The limit is a token bucket: you start with 200 tokens, each request spends one, and the bucket refills to full every 60 seconds. With OAuth 2.0 (Bearer tokens) the bucket is keyed per authorizing user, so if several apps use the same user’s token, they share that user’s bucket.

How the bucket is keyed

The counter key is built from your OAuth client, the authorizing user, and — on creator-scoped endpoints — the creator:
clientId : userUuid [ : creatorUserUuid ]
This has two practical consequences:
  • Creator-scoped endpoints get a separate bucket per creator. Any endpoint under /creators/{creatorUserUuid}/* keys on the creator UUID as well, so each creator you act on behalf of has its own independent 200/60s budget. Your total throughput therefore scales with the number of creators you operate.
  • Everything else shares one bucket per principal. Endpoints that are not creator-scoped — including the aggregate /agencies/* endpoints and your own /chats/*, /posts/*, etc. — all key on just clientId:userUuid, so they draw from a single shared 200/60s bucket.
If you run an agency, prefer the per-creator /creators/{creatorUserUuid}/* routes for high-volume, creator-specific work. They spread load across many buckets instead of contending for the single aggregate one. See Capacity planning.

Per-token, not per-IP

The counter is global per identity. The count is the same no matter which of your servers makes the request, so distributing traffic across multiple servers, processes, or IP addresses does not multiply your budget — they all decrement the same clientId:userUuid counter.
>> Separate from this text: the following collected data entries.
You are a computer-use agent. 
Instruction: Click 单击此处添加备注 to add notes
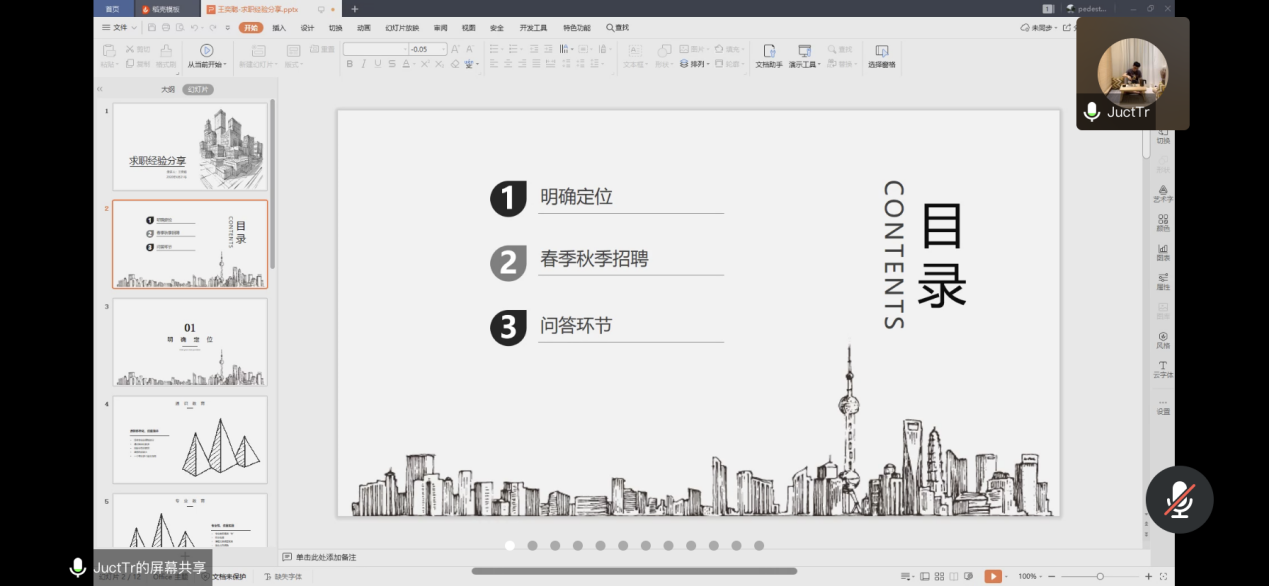coord(325,557)
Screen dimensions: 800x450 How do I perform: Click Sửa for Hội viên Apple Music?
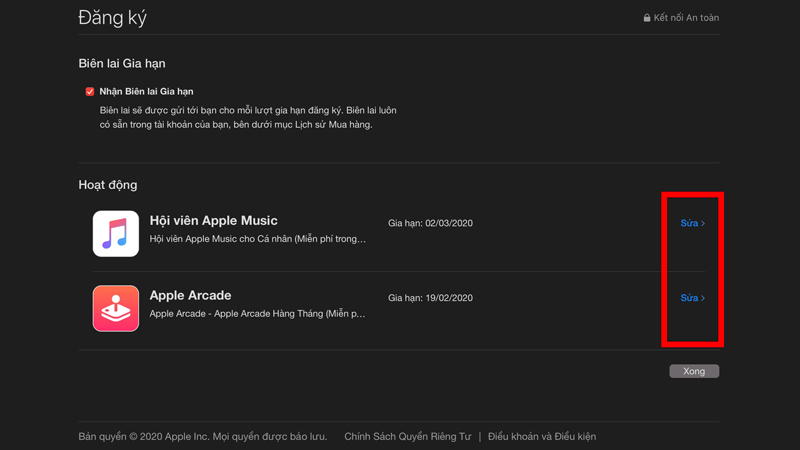pos(689,224)
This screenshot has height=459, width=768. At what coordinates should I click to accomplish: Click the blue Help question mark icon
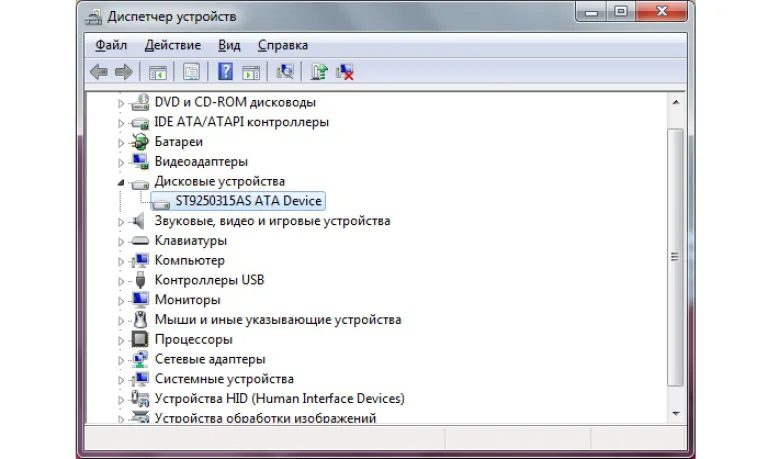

The API also applies separate protections against abusive traffic patterns by source IP. These are distinct from the rate limit documented here and won’t affect well-behaved clients that respect the headers below.

Headers on every response

Each response tells you where you stand:
HeaderMeaning
X-RateLimit-LimitRequests allowed in the current window for this endpoint.
X-RateLimit-RemainingRequests left in the current window.
X-RateLimit-ResetUnix timestamp (seconds) when the bucket refills.
Retry-AfterOn a 429 only: seconds to wait before retrying.

When you hit the limit

Exceed the limit and you get 429 Too Many Requests:
HTTP/1.1 429 Too Many Requests
X-RateLimit-Limit: 200
X-RateLimit-Remaining: 0
X-RateLimit-Reset: 1672531200
Retry-After: 45

{ "error": "Too many requests" }
Wait the number of seconds in Retry-After, then retry.

Per-endpoint limits

Most endpoints use the default 200/60s. A few have their own limits:
EndpointLimit
POST /chats/statuses (batch online status)80 / 60s
GET /creators/{creatorUserUuid}/subscribers/online80 / 60s
Batch online-status (creator-scoped equivalent)80 / 60s
Always read X-RateLimit-Limit on the response rather than assuming a value — it reflects the actual limit for the endpoint you called.

Handle it in code

Respect Retry-After and back off. A minimal retry wrapper:
import time, requests

def call(url, token):
    while True:
        r = requests.get(url, headers={
            "Authorization": f"Bearer {token}",
            "X-Fanvue-API-Version": "2025-06-26",
        })
        if r.status_code != 429:
            return r
        time.sleep(int(r.headers.get("Retry-After", 1)))
Stay ahead of the limit: read X-RateLimit-Remaining and slow down before you hit zero, rather than waiting for a 429. For the full set of API conventions, see API Conventions.

Capacity planning

The most common cause of throttling is re-polling chats for new messages. Polling every chat on a fixed interval scales with creators × chats × poll frequency and burns your budget on requests that almost always return nothing new. It is also unnecessary: Fanvue offers two cheaper paths.
  1. Stop polling — use webhooks. Register a message.received (and message.read) destination and let Fanvue push events to you in real time. Zero steady-state request cost.
  2. When you must pull, pull deltas, not the world. Use the bulk POST /chats/messages/batch endpoint with a sinceMessageUuid cursor to fetch only what changed across up to 50 chats in a single request.
Both are covered end to end, with a request-budget worked example, in Efficient chat sync. When estimating headroom for a growing creator count, remember the keying model: creator-scoped routes each get their own 200/60s bucket, so per-creator work scales naturally, while aggregate /agencies/* calls all share one. Reserve the shared bucket for genuinely cross-creator queries.